For the next two weeks, bars should not push forward on reopening while Austin remains in a Stage 3 risk category, Escott said.
Escott said he recommended that bars remain closed at least for the next 14 days based on a concerning trend in hospitalizations over the past week and projections from UT's modeling consortium, which indicates a 66% increase in spread over the next month. As of Tuesday, there are 90 people hospitalized with COVID-19 in Travis County, 31 in the ICU and 21 on ventilators.

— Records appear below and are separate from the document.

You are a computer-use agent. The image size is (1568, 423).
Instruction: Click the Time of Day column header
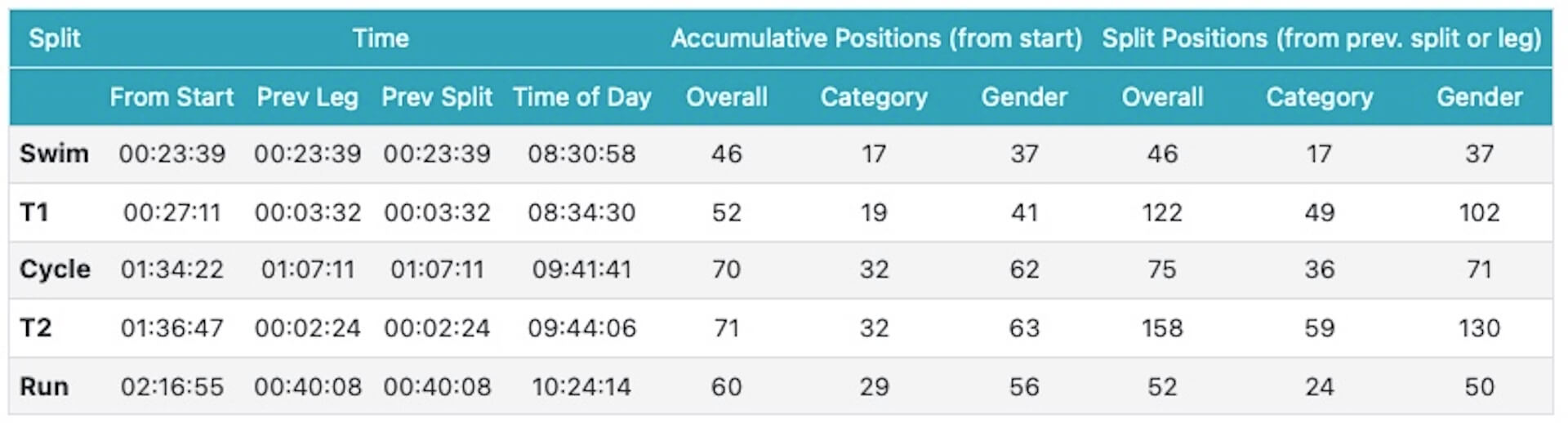coord(581,97)
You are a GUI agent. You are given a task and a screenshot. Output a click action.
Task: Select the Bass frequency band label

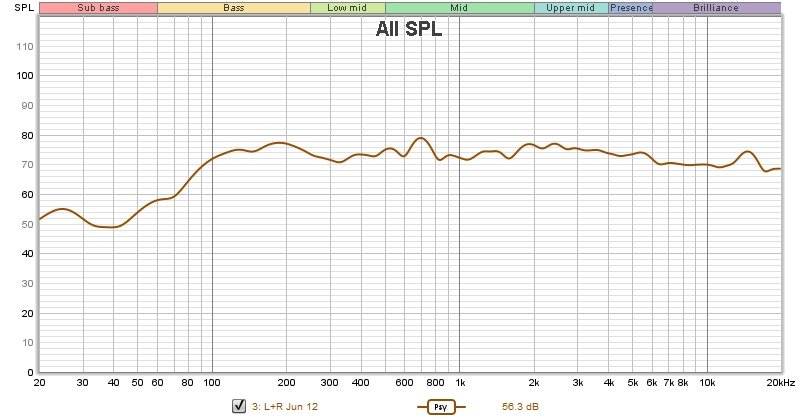pos(233,8)
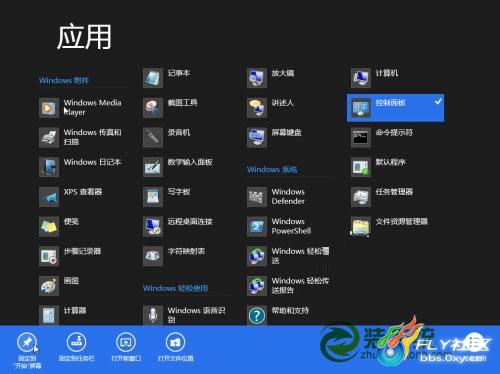Click 固定到任务栏 pin to taskbar button
The image size is (500, 374).
point(77,347)
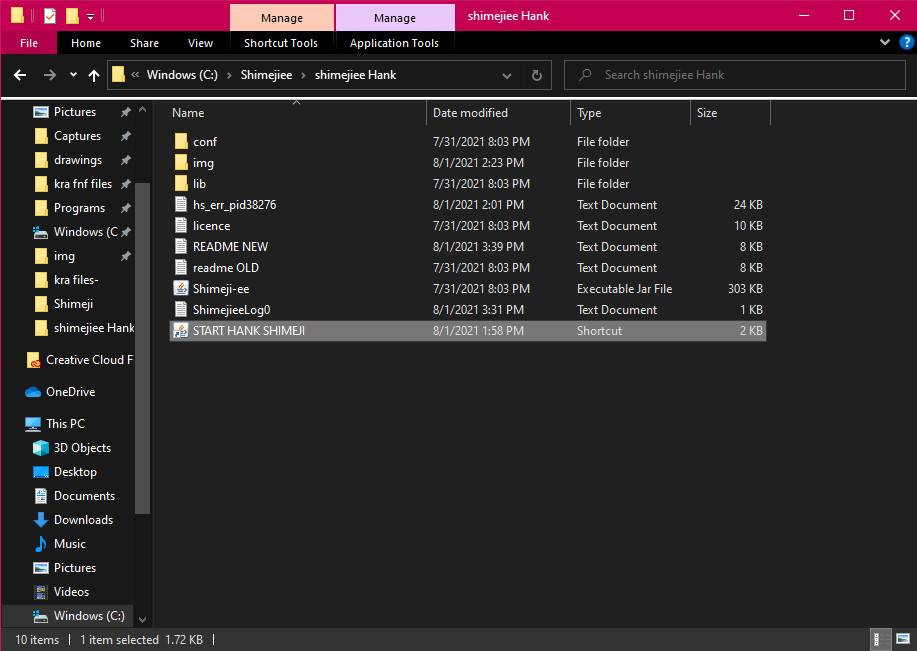Refresh the current folder view

click(x=536, y=75)
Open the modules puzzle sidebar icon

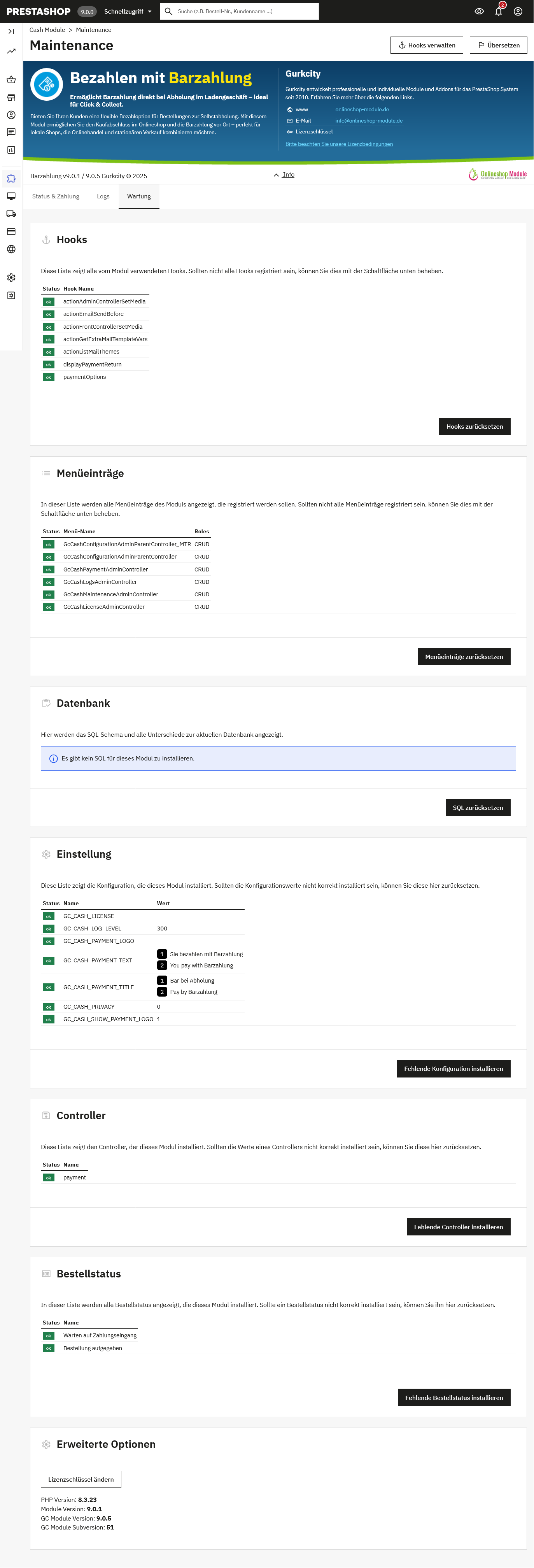tap(11, 178)
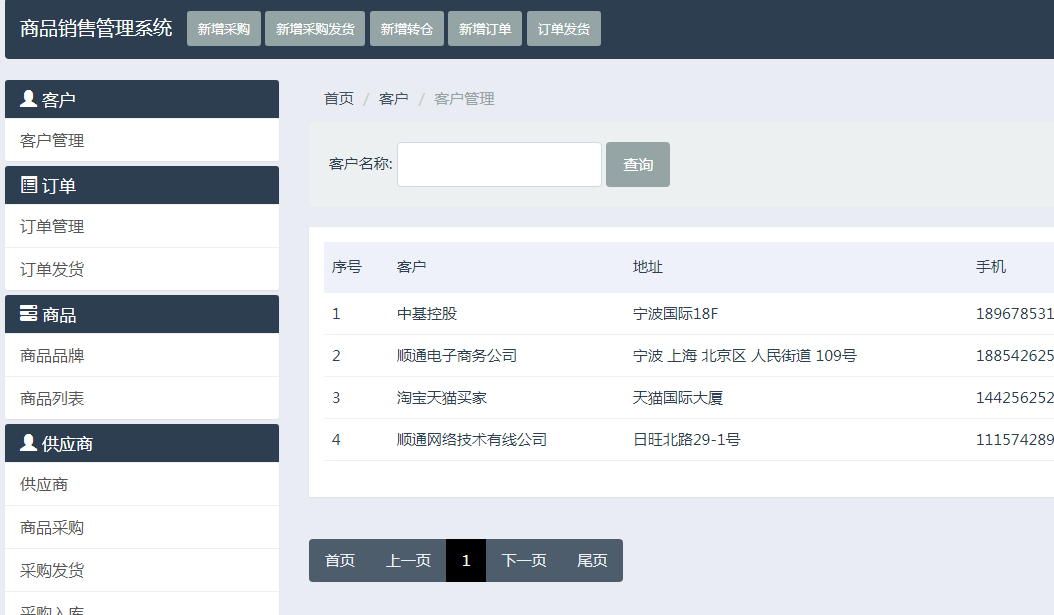
Task: Select 商品品牌 from the sidebar
Action: pyautogui.click(x=52, y=356)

"Where we're acting safely ... wearing masks and social distancing and paying close attention to personal hygiene, we're not seeing significant disease transmission,” Escott said. “We are seeing it when people let their guard down in social environments."
Stephanie Hayden, director of Austin Public Health, said Austin will remain in Stage 3 until there is a decrease in hospitalizations.
"I know most people are growing weary, but it is so important for us as a community to stay strong and stay the course,” Hayden said.
If Austin enters the Stage 2 risk category, or less than 10 hospitalizations on the seven-day moving average, reopening bars would be more of a possibility, Escott said. Austin has come close to entering Stage 2 several times, but continues to go back to Stage 3, he said.
“The science shouldn't be political,” Escott said. “The science for a pandemic should really really be what drives our leaders. If the data changes in the future in two weeks time, the recommendation will change."